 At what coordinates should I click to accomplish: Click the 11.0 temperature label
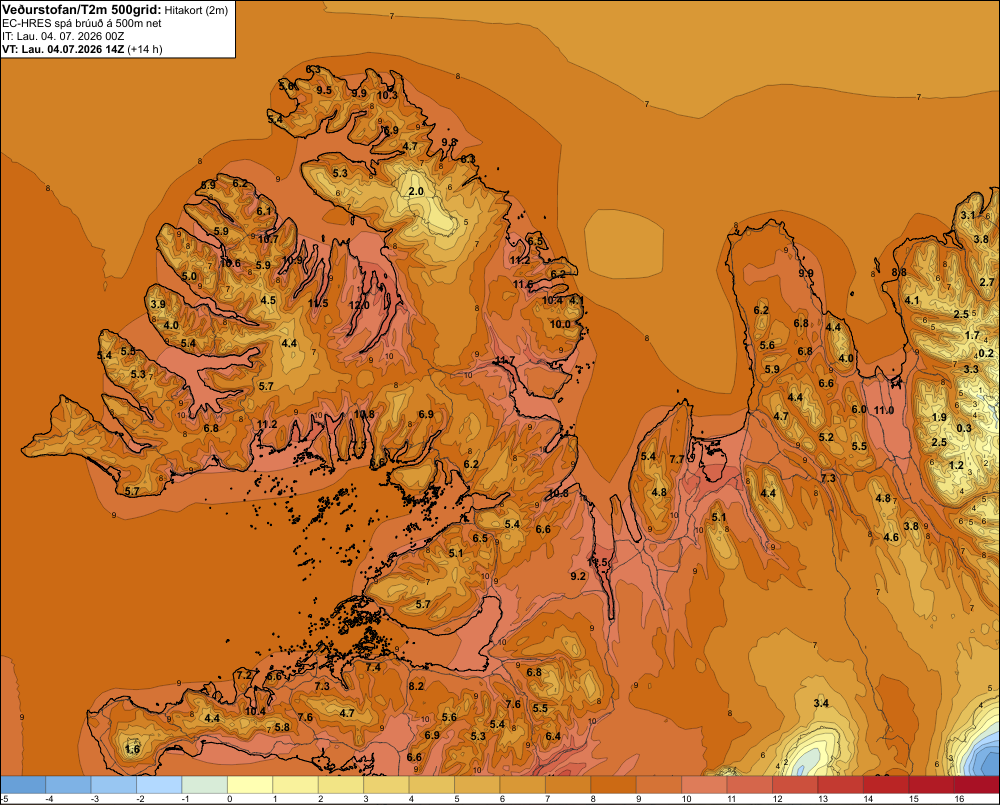(x=884, y=410)
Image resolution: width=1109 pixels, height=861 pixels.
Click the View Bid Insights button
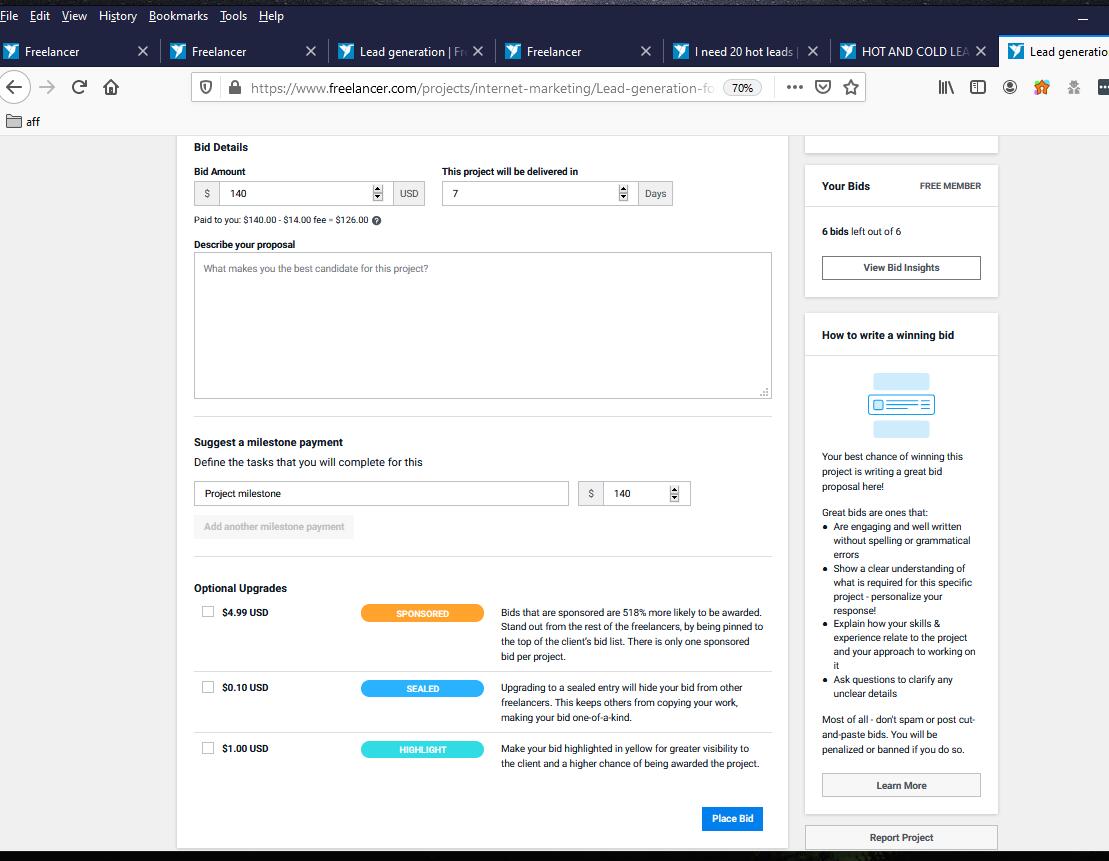tap(901, 268)
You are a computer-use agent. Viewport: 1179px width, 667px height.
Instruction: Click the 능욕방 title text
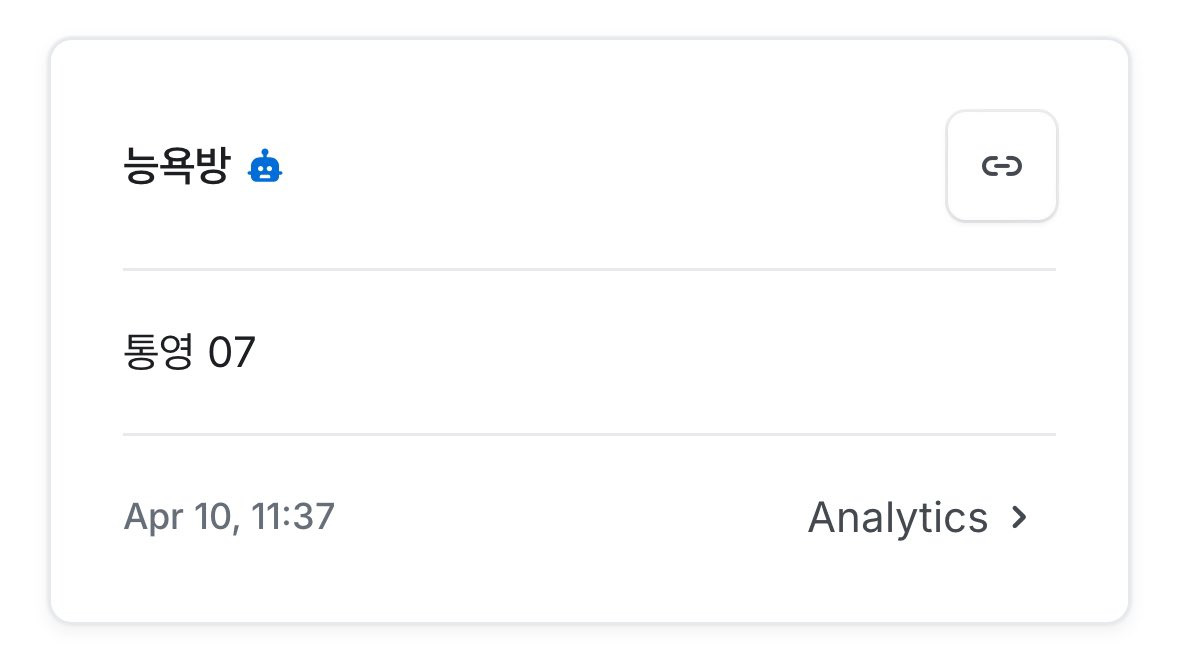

★ ★ ★ ★ ★

**TASK TO CARRY OUT:** Begin at the line that contains "Image resolution: width=1109" and transcribe every line through the end of the listing, exactly as written. Omit the pictures.

**EXERCISE OUTPUT:**
Image resolution: width=1109 pixels, height=861 pixels.
Click the View Bid Insights button
tap(901, 268)
You are a computer-use agent. Viewport: 1179px width, 667px height.
Instruction: Click the 능욕방 title text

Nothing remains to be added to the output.